#### [To be done]
Copy the entries below word for word, leaving out the pictures.

#### [Given data]
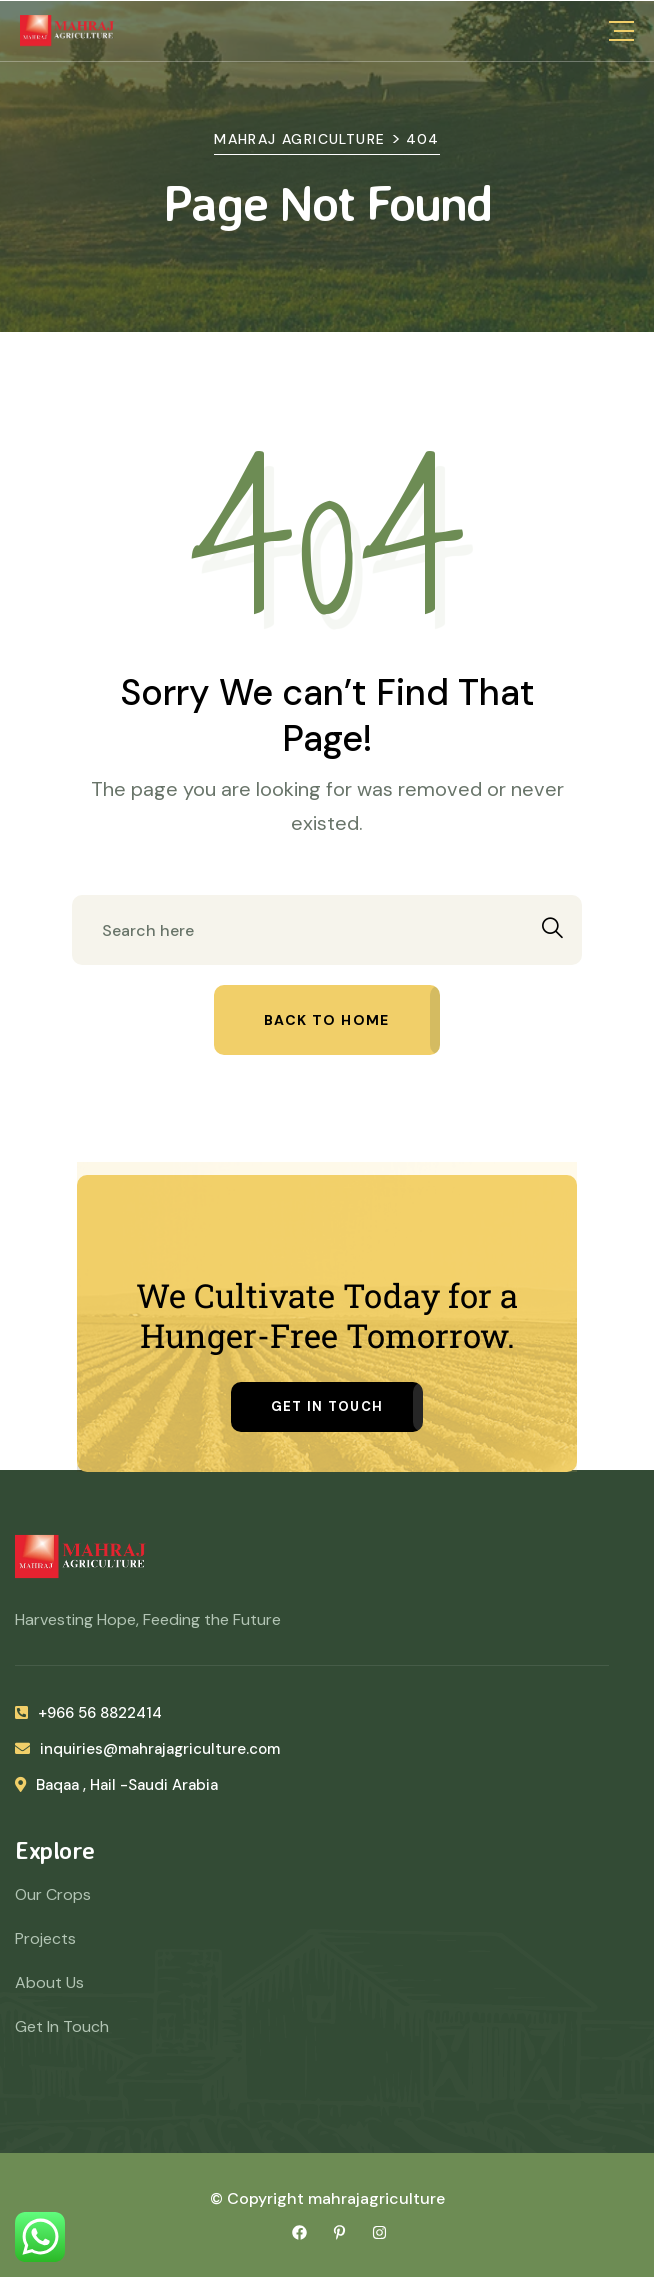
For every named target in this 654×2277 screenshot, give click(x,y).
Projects (45, 1938)
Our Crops (53, 1894)
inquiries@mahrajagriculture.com (147, 1749)
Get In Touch (62, 2026)
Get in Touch (327, 1406)
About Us (49, 1982)
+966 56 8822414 (88, 1713)
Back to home (327, 1020)
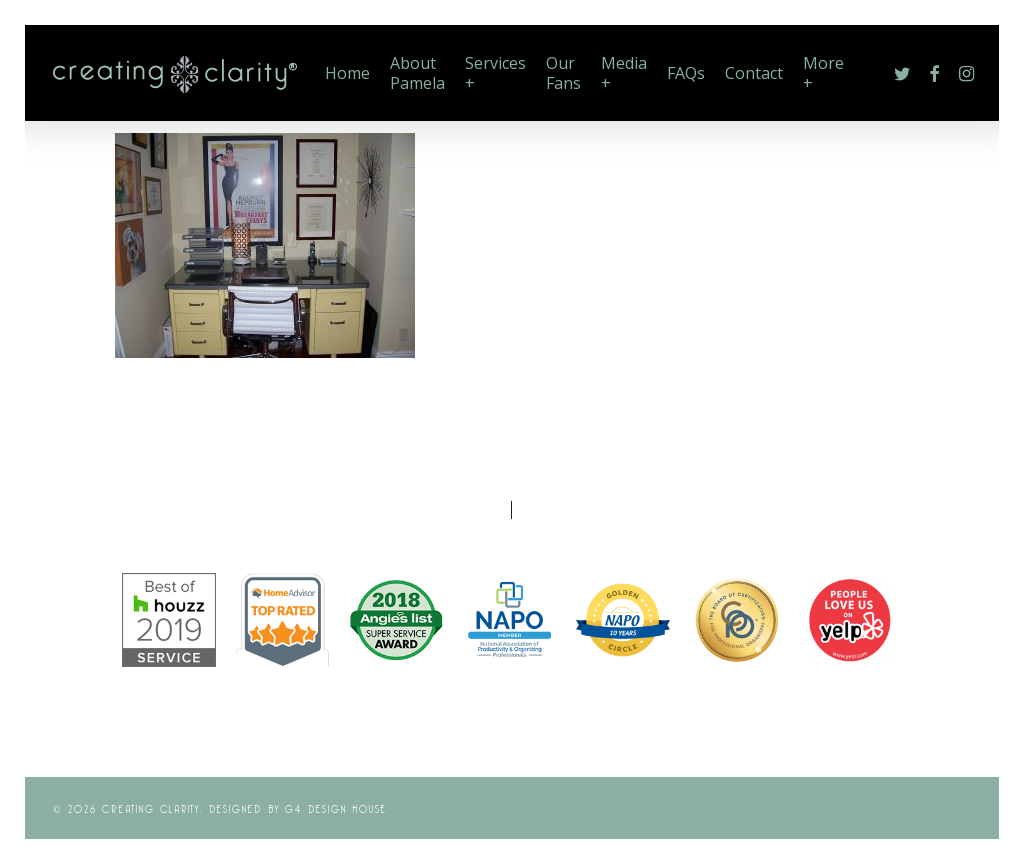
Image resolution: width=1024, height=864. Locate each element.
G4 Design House (336, 807)
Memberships (581, 508)
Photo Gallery (442, 508)
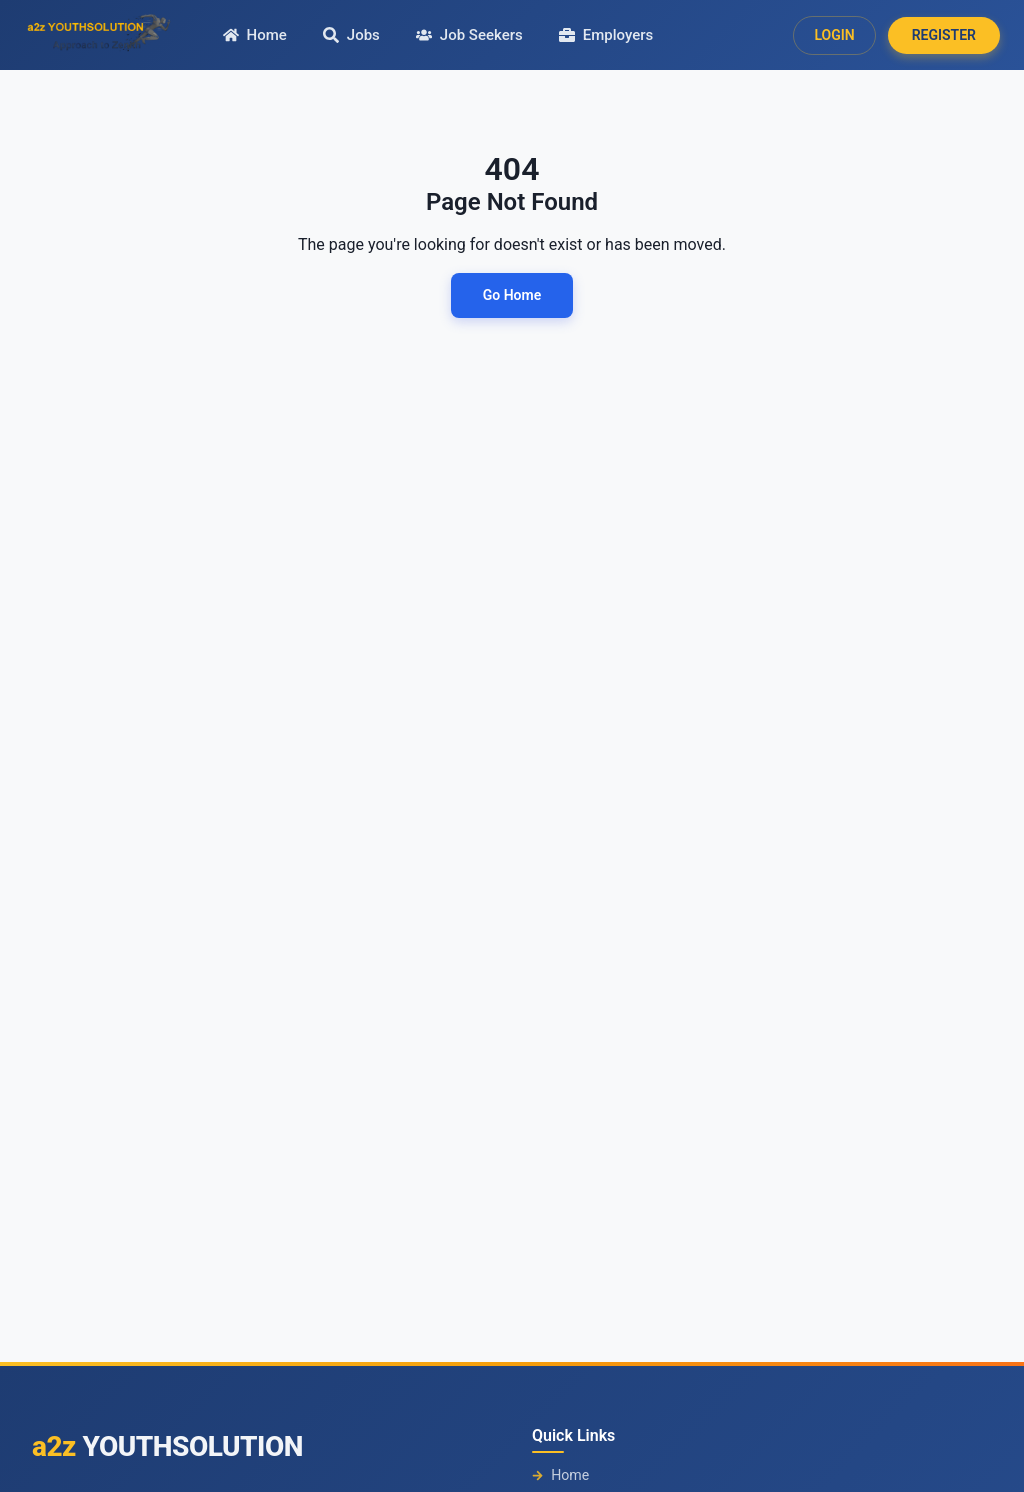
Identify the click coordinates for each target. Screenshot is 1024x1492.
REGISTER (944, 35)
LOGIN (834, 35)
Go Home (512, 295)
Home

#### [Final result]
For every named target in this 654×2277 screenshot, give click(x,y).
Projects (45, 1938)
Our Crops (53, 1894)
inquiries@mahrajagriculture.com (147, 1749)
Get In Touch (62, 2026)
Get in Touch (327, 1406)
About Us (49, 1982)
+966 56 8822414 (88, 1713)
Back to home (327, 1020)
Image resolution: width=1024, height=864. Locate each element.
G4 Design House (336, 807)
Memberships (581, 508)
Photo Gallery (442, 508)
Identify the click coordinates for each target. Screenshot is 1024x1492.
REGISTER (944, 35)
LOGIN (834, 35)
Go Home (512, 295)
Home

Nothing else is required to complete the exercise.